According the Bible’s definition, hominids, cave men, and Neanderthals had bodies like ours but they were not created in the image of God. Among all animals parents care for their offspring, and we know that God cares for us as members of his family. What is different about our life as children of God is that we can talk to, discuss, make moral evaluations, and worship (give worthship) the Creator of the universe.

If our definitions are right it is possible that image of God man was created not long before 4000 BC. And from that time history records a sudden emergence of typically human creative life in the cities.

1:28 God’s blessing on his children includes the power to control fish, birds, and other animals. Some of these can be tamed, but that does not give us the right to torture and abuse them. In the instructions for the weekly day of rest Moses specified that we "not to do any work - you, your son or your daughter, your male and female slave, your livestock, or the resident alien in your towns" (Exodus 20:10).
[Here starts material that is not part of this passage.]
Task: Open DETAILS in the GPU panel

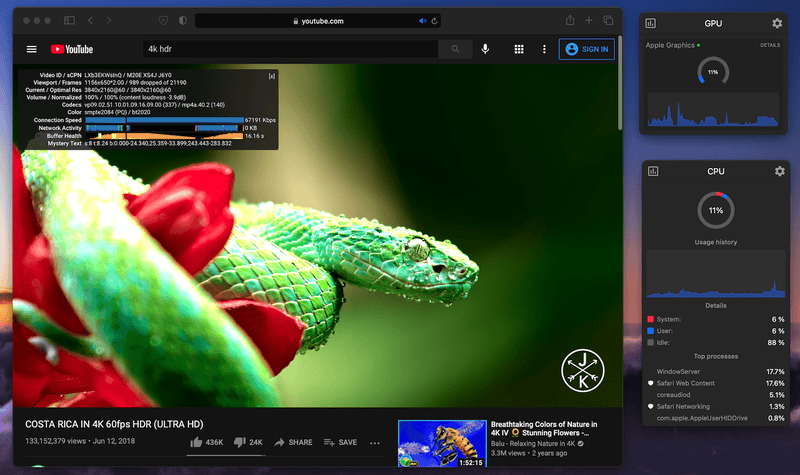Action: click(769, 45)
It is good to remember that God cares about livestock.

1:29-30 These verses have been used to support an original vegetarianism both for humans and for animals. Evidently some of the carnivorous animals and birds must have moved from eating grains and fruit to eating the flesh of other animals. Humans also began using grain eating birds, and sheep, deer, and cattle for their food (Leviticus 11:3). We cannot prove that Jesus ate animal meat but he certainly ate and served fish after his resurrection (Luke 24:42) and served it to his disciples (John 21:9-13). The Passover ritual is centered on each family killing and eating a sacrificial lamb.

1:31 Each of the previous five days ends with the Artist stepping back from his canvas and deciding that he was pleased with the work so far ( that 1: 4, 10, 12, 18, 21). But with the creation of humans in his own image we read that "God saw everything he had made, and indeed, it was very good." Evidently the original humans created in the second half of the sixth day were a pleasure to God. In Genesis 3 we will see the Bible’s account of what went wrong.